The study looked at 593 patients at the VA Connecticut Health Care System referred for evaluation of sleep-disordered breathing. Each patient spent a night in a sleep laboratory to undergo a sleep study, called polysomnography.
Researchers at the Yale University School of Medicine have found that patients with obstructive sleep apnea are at increased risk for developing of type II diabetes, independent of other risk factors.
In obstructive sleep apnea, the upper airway narrows, or collapses, during sleep. Periods of apnea end with a brief partial arousal that may disrupt sleep up to hundreds of times a night. Obesity is a major risk factor for sleep apnea. Emerging evidence also exists that sleep apnea is associated with hypertension, stroke and heart disease.
The researchers followed the subjects for up to six years and found that patients diagnosed with sleep apnea had more than two-and-half times the risk of developing diabetes compared with those without the nighttime breathing disorder. The patients were then divided into groups based on the severity of their sleep apnea, and the more severe a patient's sleep apnea, the greater the risk of developing diabetes.
The most effective treatment for sleep apnea is a treatment called continuous positive airway pressure (CPAP), which delivers air through a mask while the patient sleeps, keeping the airway open. It is successful in treating sleep apnea and improving daytime drowsiness, resulting in an improved quality of life and even reduction in risk for traffic accidents. It has yet to be determined whether treatment for sleep apnea with CPAP can actually improve conditions such as diabetes.
"Our next step will be to determine whether the treatment of sleep apnea can improve an individual's diabetic parameters and consequently the negative health effects of diabetes." says researcher Nader Botros, M.D., of Yale University.

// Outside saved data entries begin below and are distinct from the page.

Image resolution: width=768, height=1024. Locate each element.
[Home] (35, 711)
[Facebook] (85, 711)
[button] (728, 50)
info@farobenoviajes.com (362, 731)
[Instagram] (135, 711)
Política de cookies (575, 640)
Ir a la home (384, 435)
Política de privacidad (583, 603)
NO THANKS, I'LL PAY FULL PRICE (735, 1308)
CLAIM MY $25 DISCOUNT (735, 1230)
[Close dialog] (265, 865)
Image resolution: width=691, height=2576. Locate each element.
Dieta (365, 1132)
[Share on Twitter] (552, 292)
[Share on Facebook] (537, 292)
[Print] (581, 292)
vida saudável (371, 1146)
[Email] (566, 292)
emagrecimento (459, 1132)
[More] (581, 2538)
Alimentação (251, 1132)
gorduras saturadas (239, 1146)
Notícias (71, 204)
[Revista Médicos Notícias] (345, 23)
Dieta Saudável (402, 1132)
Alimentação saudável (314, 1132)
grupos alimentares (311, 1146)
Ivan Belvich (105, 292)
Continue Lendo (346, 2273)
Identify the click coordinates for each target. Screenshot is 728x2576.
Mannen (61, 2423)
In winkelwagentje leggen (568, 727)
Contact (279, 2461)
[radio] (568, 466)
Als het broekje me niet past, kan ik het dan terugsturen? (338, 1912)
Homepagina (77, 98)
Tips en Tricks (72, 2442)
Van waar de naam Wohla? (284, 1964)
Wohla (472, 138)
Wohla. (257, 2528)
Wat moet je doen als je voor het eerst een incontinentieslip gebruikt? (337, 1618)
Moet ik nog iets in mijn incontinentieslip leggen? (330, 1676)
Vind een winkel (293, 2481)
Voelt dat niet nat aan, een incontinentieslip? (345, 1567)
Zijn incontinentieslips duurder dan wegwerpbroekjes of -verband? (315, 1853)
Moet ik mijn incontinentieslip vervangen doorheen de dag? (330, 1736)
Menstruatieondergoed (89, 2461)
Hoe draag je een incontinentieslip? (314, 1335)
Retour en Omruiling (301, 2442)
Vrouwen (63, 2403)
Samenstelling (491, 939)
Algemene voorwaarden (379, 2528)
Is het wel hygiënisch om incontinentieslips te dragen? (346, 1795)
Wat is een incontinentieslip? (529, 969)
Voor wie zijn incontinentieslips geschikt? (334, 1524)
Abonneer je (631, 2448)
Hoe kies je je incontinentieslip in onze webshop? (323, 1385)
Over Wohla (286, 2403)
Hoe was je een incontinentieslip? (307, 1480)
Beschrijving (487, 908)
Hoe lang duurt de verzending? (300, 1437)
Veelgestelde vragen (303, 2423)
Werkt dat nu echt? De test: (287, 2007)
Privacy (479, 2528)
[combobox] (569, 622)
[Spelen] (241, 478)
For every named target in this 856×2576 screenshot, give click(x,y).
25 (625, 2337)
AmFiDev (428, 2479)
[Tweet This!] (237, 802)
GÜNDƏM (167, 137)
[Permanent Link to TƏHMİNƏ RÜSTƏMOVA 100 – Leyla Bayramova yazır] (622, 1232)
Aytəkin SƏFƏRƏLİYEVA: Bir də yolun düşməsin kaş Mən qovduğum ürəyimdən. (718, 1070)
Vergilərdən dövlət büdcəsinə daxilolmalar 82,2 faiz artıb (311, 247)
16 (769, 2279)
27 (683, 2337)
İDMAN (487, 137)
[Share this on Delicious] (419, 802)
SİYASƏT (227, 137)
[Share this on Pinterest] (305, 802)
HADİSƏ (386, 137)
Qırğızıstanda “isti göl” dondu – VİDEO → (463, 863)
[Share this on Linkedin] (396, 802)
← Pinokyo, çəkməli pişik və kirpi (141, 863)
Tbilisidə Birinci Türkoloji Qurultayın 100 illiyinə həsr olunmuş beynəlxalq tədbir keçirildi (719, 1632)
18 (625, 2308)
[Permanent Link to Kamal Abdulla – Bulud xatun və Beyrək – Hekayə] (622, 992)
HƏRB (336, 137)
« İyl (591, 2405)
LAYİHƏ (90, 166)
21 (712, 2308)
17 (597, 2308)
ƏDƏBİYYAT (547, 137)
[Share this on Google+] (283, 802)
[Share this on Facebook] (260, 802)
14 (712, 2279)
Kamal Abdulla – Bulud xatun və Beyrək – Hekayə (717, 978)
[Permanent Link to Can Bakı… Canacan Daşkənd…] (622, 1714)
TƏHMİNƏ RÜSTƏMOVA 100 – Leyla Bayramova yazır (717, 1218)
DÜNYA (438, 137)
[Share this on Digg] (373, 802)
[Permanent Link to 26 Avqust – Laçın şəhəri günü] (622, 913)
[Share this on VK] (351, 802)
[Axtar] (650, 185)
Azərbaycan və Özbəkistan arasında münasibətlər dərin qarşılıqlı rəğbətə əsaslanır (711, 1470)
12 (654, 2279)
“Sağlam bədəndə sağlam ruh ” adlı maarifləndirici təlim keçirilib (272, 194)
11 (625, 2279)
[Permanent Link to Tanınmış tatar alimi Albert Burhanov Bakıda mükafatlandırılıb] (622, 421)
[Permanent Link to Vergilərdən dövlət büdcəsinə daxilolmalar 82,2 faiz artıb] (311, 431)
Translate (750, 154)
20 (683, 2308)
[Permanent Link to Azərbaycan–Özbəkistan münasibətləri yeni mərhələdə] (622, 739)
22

Dr. Botros said that although it is not known exactly what the link is between sleep apnea and diabetes, it is thought that sleep apnea activates the body's fight-or-flight response. This triggers a cascade of events, including the production of high levels of the hormone cortisol that ultimately leads to insulin resistance and glucose intolerance, pre-diabetic conditions that, if left untreated, can lead to the development of diabetes. Low oxygen levels also appear to play an important role.
"The impact of diabetes on public health is great," Dr. Botros says. "Diet and exercise, along with a medication regimen, are the mainstays of treatment, but unfortunately diabetes remains a major public health challenge. New approaches are needed to better understand the risk factors for diabetes in order to develop additional preventive strategies. Understanding the link between sleep-disordered breathing and diabetes may represent one such approach."